Your objective:
Reproduce the records below with "dropdown" replaced by "drop-down" wherever it occurs, leaving everything else unchanged. Omit the pictures from your answer.

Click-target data
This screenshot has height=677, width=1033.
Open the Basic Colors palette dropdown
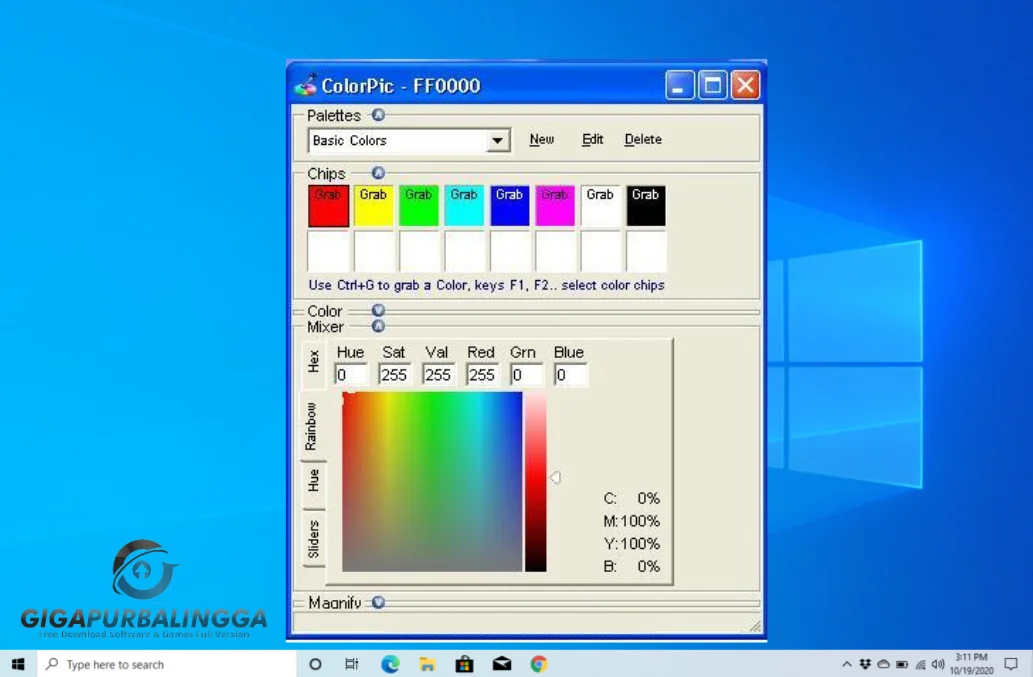coord(497,140)
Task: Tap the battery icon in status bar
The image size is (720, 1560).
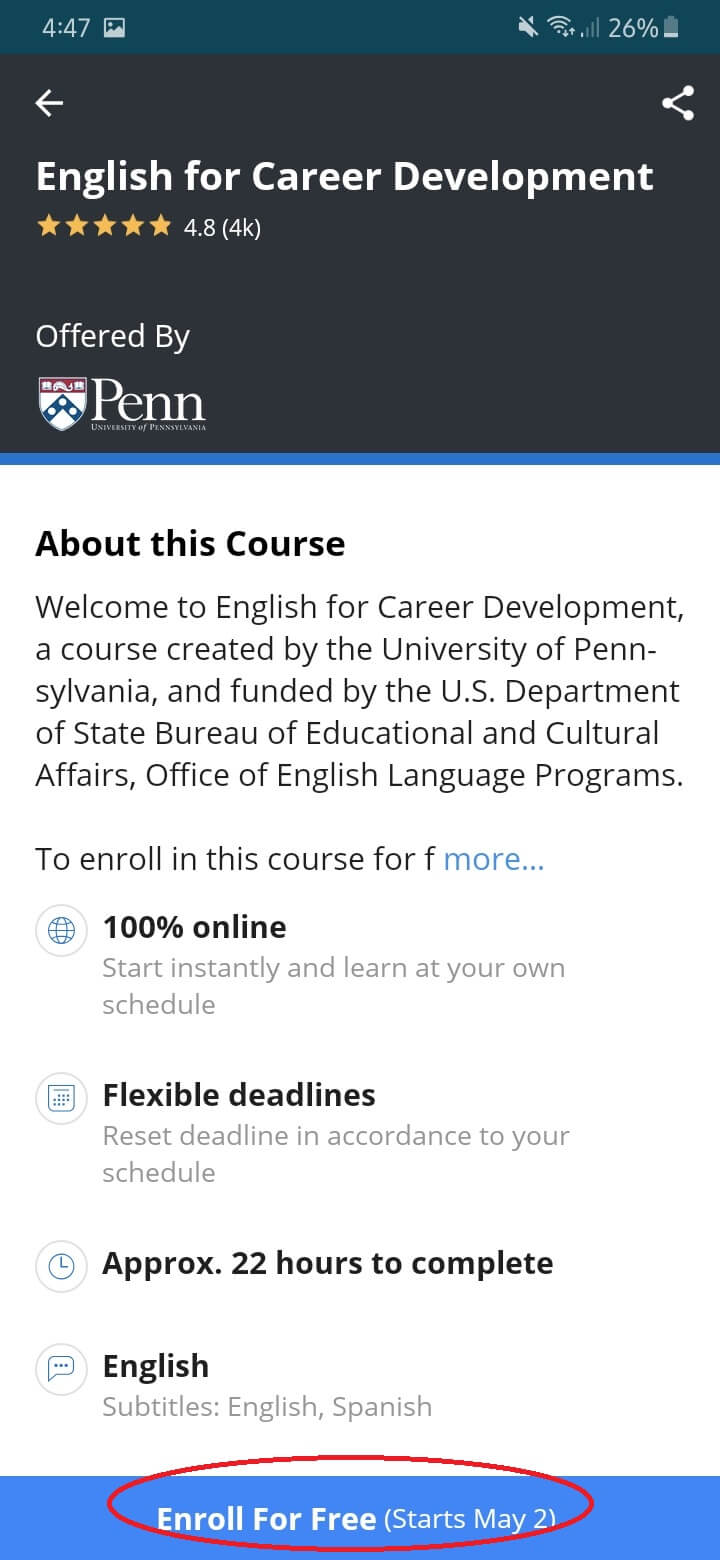Action: click(x=671, y=28)
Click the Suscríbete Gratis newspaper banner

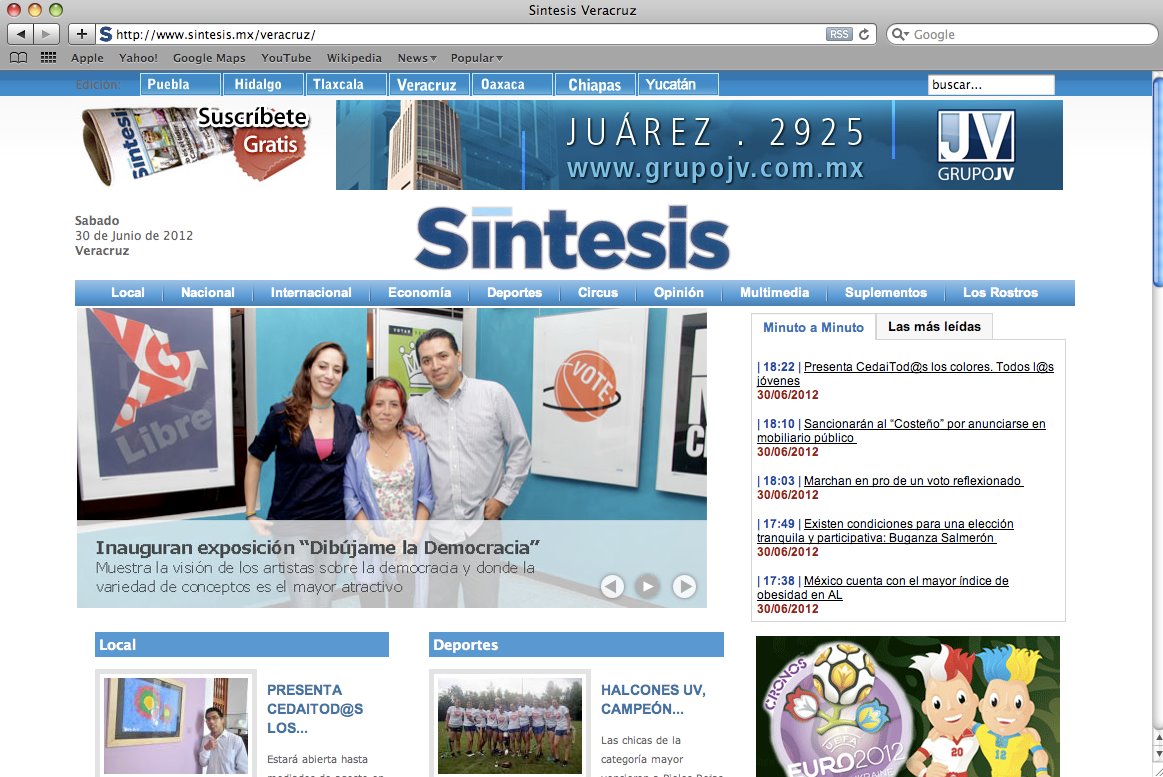tap(196, 145)
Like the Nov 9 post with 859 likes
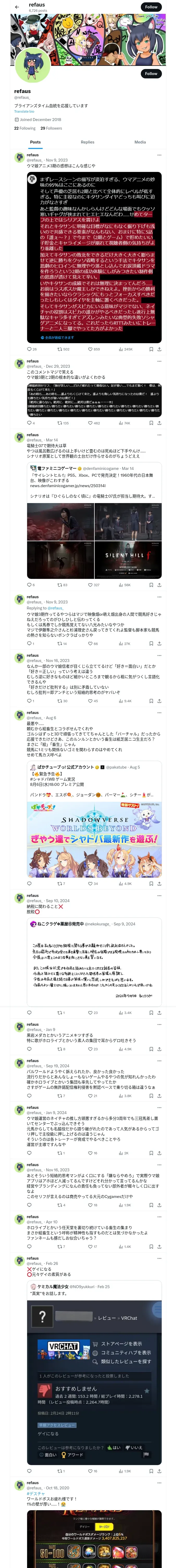Viewport: 176px width, 1568px height. coord(93,349)
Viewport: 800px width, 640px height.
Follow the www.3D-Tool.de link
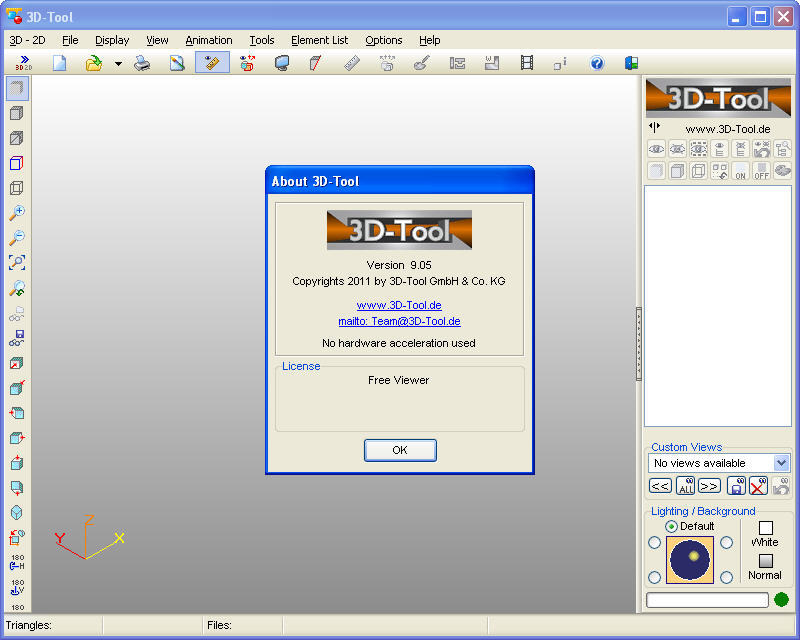(x=400, y=306)
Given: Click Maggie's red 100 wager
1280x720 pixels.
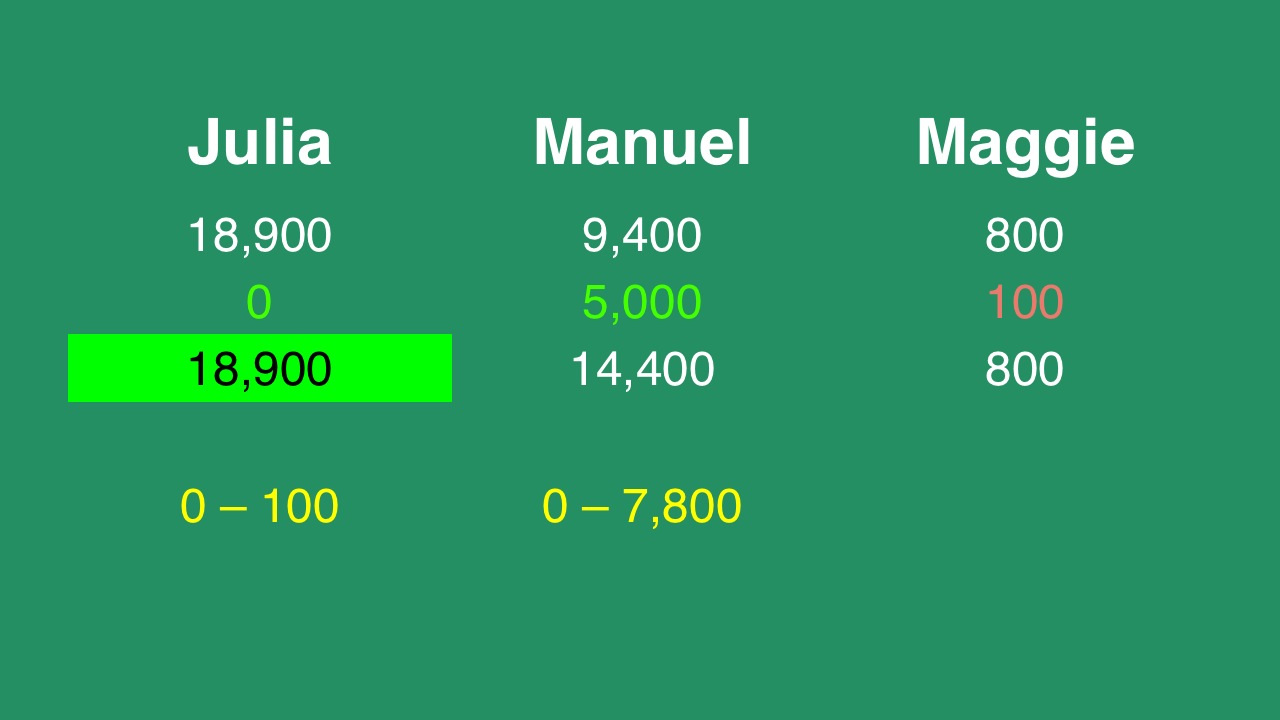Looking at the screenshot, I should (x=1024, y=303).
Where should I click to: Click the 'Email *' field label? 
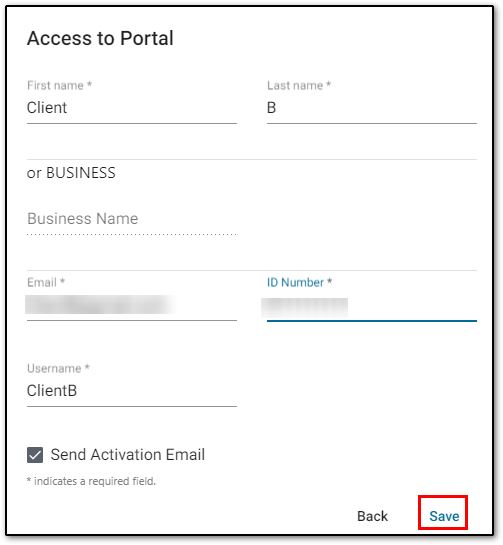pos(46,282)
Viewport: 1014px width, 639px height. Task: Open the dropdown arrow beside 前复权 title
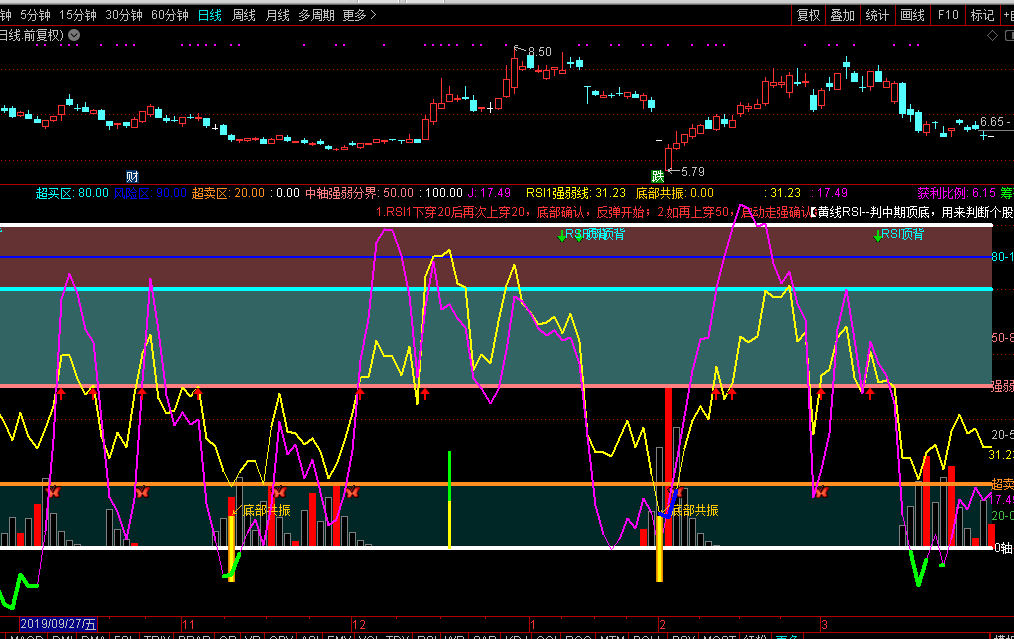pos(74,35)
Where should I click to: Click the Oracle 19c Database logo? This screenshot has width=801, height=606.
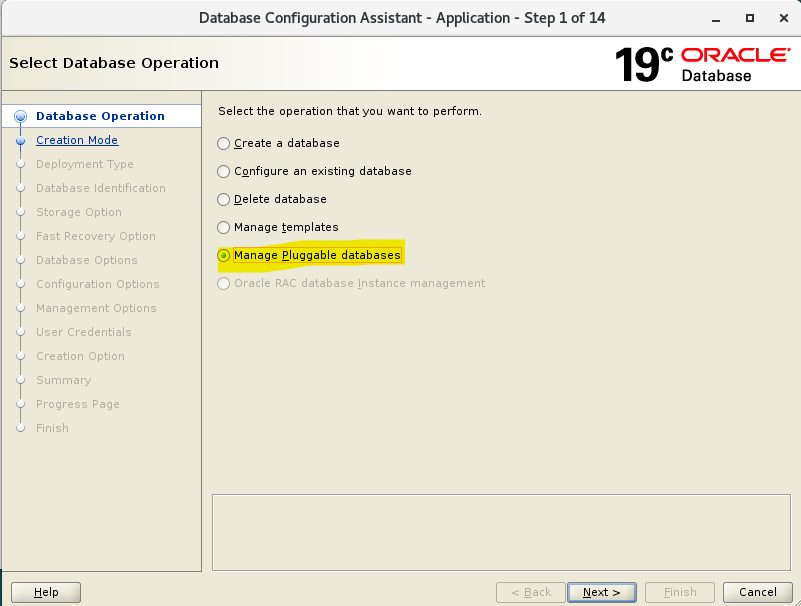[x=702, y=64]
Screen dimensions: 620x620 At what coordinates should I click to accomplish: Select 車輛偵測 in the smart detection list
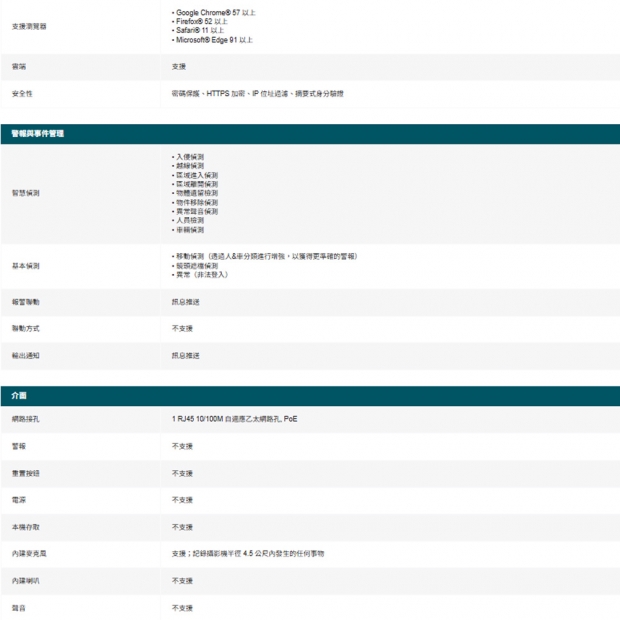point(190,229)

The answer:
This screenshot has height=677, width=1033.
Open the Basic Colors palette drop-down
coord(497,140)
Task: Tap the battery icon in status bar
The image size is (720, 1560).
Action: click(x=671, y=28)
Click the Suscríbete Gratis newspaper banner

tap(196, 145)
Like the Nov 9 post with 859 likes
Viewport: 176px width, 1568px height. coord(93,349)
Viewport: 800px width, 640px height.
Follow the www.3D-Tool.de link
(x=400, y=306)
Given: Click Maggie's red 100 wager
1280x720 pixels.
Looking at the screenshot, I should (x=1024, y=303).
Where should I click to: Click the 'Email *' field label? 
pos(46,282)
Viewport: 1014px width, 639px height. Task: Open the drop-down arrow beside 前复权 title
pos(74,35)
Where should I click to: Click the Oracle 19c Database logo? This screenshot has width=801, height=606.
[x=702, y=64]
Screen dimensions: 620x620 At what coordinates should I click to accomplish: Select 車輛偵測 in the smart detection list
point(190,229)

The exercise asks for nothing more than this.